Frazier is just the latest in a slew of Native leaders who have spoken out the monument, which features the faces of four former presidents: George Washington, Thomas Jefferson, Theodore Roosevelt and Abraham Lincoln.

In June, Oglala Sioux President Julian Bear Runner said Mt. Rushmore is a “great sign of disrespect,” noting he believes it should be “removed.”

Both the Oglala and the Cheyenne River Sioux Tribe — which is home to four bands of Sioux Natives — are part of the Great Sioux Nation.

Mt. Rushmore is carved into the Black Hills, which had been occupied by Lakota Sioux Natives. In the Fort Laramie Treaty of 1868, signed amidst ongoing conflicts between Natives and Western expansion settlers, the US recognized Black Hills as part of the Great Sioux Reservation, according to US National Archives.

But once gold was discovered in the Black Hills, that all changed. Miners moved into the area, and the US Army began to move against the Native people in the mid to late 1870s. In 1876, the Great Sioux War was fought between the US and local Natives over ownership of the Black Hills. In 1877, the US confiscated the Hills through the “Sell or Starve” Act, which cut off rations to the Sioux people if they did not cede the land.

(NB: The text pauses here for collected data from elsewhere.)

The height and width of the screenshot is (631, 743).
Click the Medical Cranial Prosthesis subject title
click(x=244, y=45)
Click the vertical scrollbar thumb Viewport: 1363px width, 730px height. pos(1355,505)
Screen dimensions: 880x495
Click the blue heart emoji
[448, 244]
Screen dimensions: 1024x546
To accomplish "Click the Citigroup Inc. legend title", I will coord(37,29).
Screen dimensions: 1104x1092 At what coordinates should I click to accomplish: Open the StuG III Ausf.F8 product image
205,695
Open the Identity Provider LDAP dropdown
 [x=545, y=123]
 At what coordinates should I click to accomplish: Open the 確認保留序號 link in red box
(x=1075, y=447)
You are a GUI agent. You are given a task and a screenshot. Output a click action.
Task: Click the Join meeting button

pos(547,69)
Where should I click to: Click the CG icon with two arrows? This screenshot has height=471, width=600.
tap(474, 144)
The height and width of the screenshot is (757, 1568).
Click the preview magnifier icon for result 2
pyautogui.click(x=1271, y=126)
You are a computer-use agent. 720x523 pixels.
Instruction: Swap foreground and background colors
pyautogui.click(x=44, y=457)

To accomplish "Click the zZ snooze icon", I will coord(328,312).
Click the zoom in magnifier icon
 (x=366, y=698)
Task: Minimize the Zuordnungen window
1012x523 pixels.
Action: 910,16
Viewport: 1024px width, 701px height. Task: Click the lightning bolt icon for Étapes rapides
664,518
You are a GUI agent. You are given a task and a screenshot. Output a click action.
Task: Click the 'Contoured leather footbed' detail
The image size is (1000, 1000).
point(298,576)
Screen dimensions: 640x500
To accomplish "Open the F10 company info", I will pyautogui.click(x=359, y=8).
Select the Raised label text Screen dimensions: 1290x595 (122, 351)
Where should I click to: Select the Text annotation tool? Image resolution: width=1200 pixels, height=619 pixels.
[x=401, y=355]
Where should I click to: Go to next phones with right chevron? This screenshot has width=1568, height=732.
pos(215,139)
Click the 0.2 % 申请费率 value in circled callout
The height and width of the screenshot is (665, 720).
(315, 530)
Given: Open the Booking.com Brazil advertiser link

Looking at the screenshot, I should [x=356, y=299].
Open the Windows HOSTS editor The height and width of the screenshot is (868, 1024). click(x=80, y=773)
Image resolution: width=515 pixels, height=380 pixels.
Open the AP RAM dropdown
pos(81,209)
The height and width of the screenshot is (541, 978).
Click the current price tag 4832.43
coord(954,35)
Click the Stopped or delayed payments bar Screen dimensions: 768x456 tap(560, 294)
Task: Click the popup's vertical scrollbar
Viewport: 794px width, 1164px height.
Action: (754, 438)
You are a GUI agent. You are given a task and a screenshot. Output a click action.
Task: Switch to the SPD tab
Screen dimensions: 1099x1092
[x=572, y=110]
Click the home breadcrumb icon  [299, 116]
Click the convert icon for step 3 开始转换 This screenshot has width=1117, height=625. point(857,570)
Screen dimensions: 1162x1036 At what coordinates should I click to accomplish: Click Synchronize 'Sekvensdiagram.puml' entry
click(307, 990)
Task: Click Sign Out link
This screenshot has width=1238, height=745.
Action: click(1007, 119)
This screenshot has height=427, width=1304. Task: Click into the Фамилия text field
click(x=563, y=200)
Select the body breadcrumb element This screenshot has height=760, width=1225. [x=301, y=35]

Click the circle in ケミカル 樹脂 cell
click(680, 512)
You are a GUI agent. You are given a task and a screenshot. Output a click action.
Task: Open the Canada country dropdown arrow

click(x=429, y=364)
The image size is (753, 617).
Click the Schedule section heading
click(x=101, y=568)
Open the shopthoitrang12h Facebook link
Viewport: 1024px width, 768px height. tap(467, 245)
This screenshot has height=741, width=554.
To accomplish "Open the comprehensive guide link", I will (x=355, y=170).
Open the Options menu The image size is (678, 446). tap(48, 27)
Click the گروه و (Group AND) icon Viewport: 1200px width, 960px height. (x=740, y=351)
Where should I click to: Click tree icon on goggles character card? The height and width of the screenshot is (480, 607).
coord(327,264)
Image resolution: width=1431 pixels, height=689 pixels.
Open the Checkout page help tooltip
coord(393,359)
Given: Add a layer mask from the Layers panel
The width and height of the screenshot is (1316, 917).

About 50 years later, in the 1920s, Mt. Rushmore was carved. More than two million tourists visit each year, according to the National Park Service, which describes the memorial on its website as “a symbol of freedom and hope for people from all cultures and backgrounds.”

President Donald Trump and first lady Melania Trump will travel to Mt. Rushmore on Friday for an early Fourth of July fireworks celebration and flyover, the first of its kind in more than a decade.

“We are now being forced to witness the lashing of our land with pomp, arrogance, and fire, hoping our sacred lands survive,” Frazier said. “This brand on our flesh needs to be removed, and I am willing to do it free of charge to the United States, by myself if I must.”